Таким образом, сравнительно-сопоставительный анализ религиозной и этнической нравственности будет неполным без раскрытия понятия самой нравственности. По мнению С. Кьеркегора, нравственность и религиозность нетождественны, так как первое выступает этической категорией, тогда как религиозность выходит за рамки этического. По его мнению, человеческие взаимоотношения регулируются нравственностью, тогда как отношения человека и Бога - религией [6]. Однако, по всей видимости, отсутствие в религии нравственной основы превращает ее в догму, что в свою очередь лишает человека творческого начала и импульса, тем самым вовлекая человека в фанатизм. Религия не имеет универсальной нравственной основы, оставляя ее за пределами эзотерического понимания Священного Писания. В результате инфильтрации этнического мировоззрения и религиозного возникает традиционно «нравственный окрас» религии, это относится непосредственно к адыгскому религиозному синкретизму, где в результате взаимодействия этнического мировоззрения и религиозной идеологии возникает третий культурный продукт.
В фокусе гендерных репрезентаций данные поступки, связанные с отступлением от традиционных норм и позором, всегда приобретали острый социальный характер. В случае
если женщина была уличена в недостойном поведении, то вся ответственность за этот проступок ложилась на ее родственников, а точнее на мужскую половину: отец, брат, муж и т.д., однако существовал один-единственный проступок, за который женщина несла всю полноту ответственности единолично, это прелюбодеяние [7, с. 69-80]. Существует свидетельства и о более снисходительном отношении адыгов к девушкам, нарушившим нравственные нормы таким образом: «...для девушки потеря невинности считается не преступлением, а несчастьем, поправляемым женитьбою или смертью соблазнителя, если он не может или не хочет жениться» [8, с. 349]. По мнению К. Коха, в случае супружеской измены домочадцы стремились уладить конфликт в стенах дома, не дав ему распространиться в обществе: «.в большинстве случаев муж сам наказывает жену в кругу семьи и берет на себя вину за то, что он мало оказывал ей внимания» [9, с. 588]. В случае, если данная ситуация выходила за пределы дома, то женщине наносилась метка на лицо как знак социального отчуждения. После прихода ислама к адыгам меры, предостерегающие женщин от недостойных поступков, были дополнены таким явлением, как «нэлатфоч» (ружье проклятия), суть его заключалась в том, что односельчане провинившейся девушки, а точнее главы всех семейств трижды стреляли в воздух, давая понять всем, что в этом селе есть женщина, опозорившая и себя, и свой род, и весь аул [10].

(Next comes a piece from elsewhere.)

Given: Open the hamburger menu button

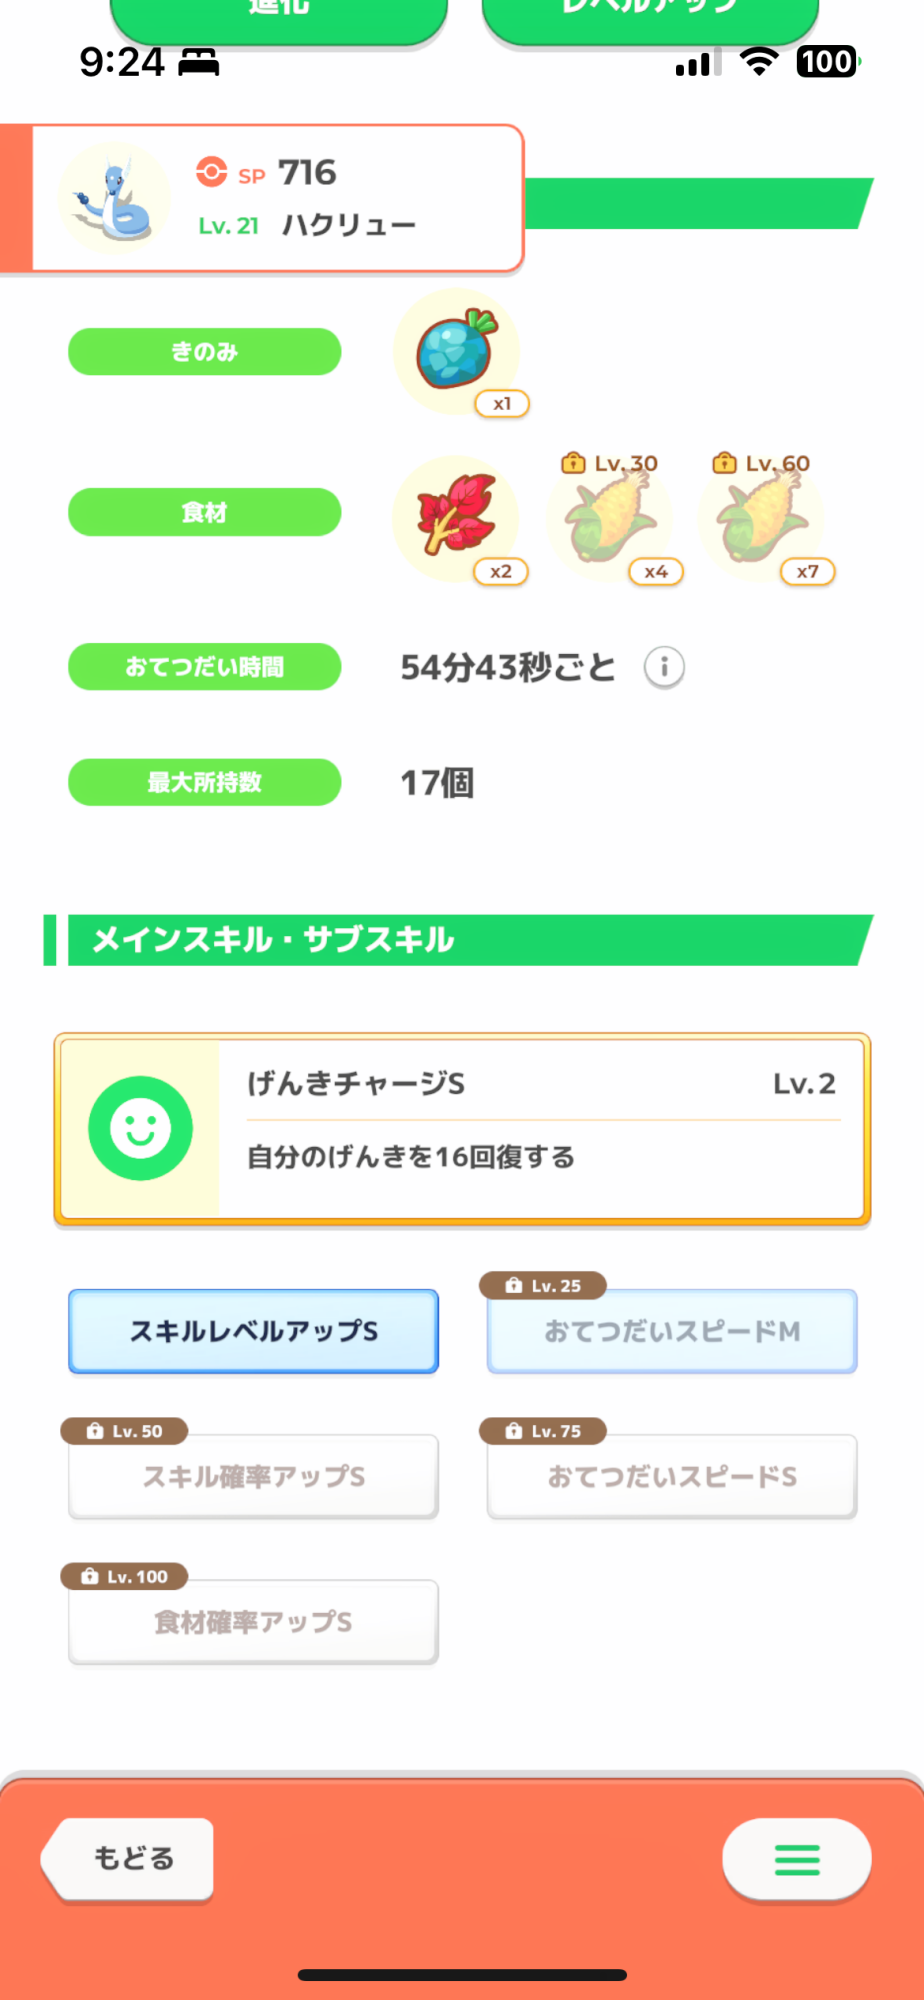Looking at the screenshot, I should coord(796,1859).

Таким образом, называем главные вопросы нашего исследования: степень влияния ислама на традиционные институты и пути трансформации социоролевых взаимоотношений мужчин и женщин в культуре.
В этом вопросе важную роль сыграли формы и пути проникновения ислама в адыгскую среду, процесс, который был волнообразен и в большей степени осуществлялся мирным путем. Будучи протяженным по времени и неоднородным по форме, он не имел разрушительного влияния на этническую культуру.
Следует отметить, что этнопедагогика оставалась неизменной на период распространения и установления ислама. С первых дней своего существования человек подвергался активной социализации, и от степени и качества усвоения этих установок зависело в будущем, насколько человек будет соответствовать тем чертам маскулинности и фемин-ности, которые предъявляет ему традиционная культура, этим обусловливались его включенность и гармоничное функционирование в обществе. Ислам не внес существенных изменений в процесс воспитания и социализации детей.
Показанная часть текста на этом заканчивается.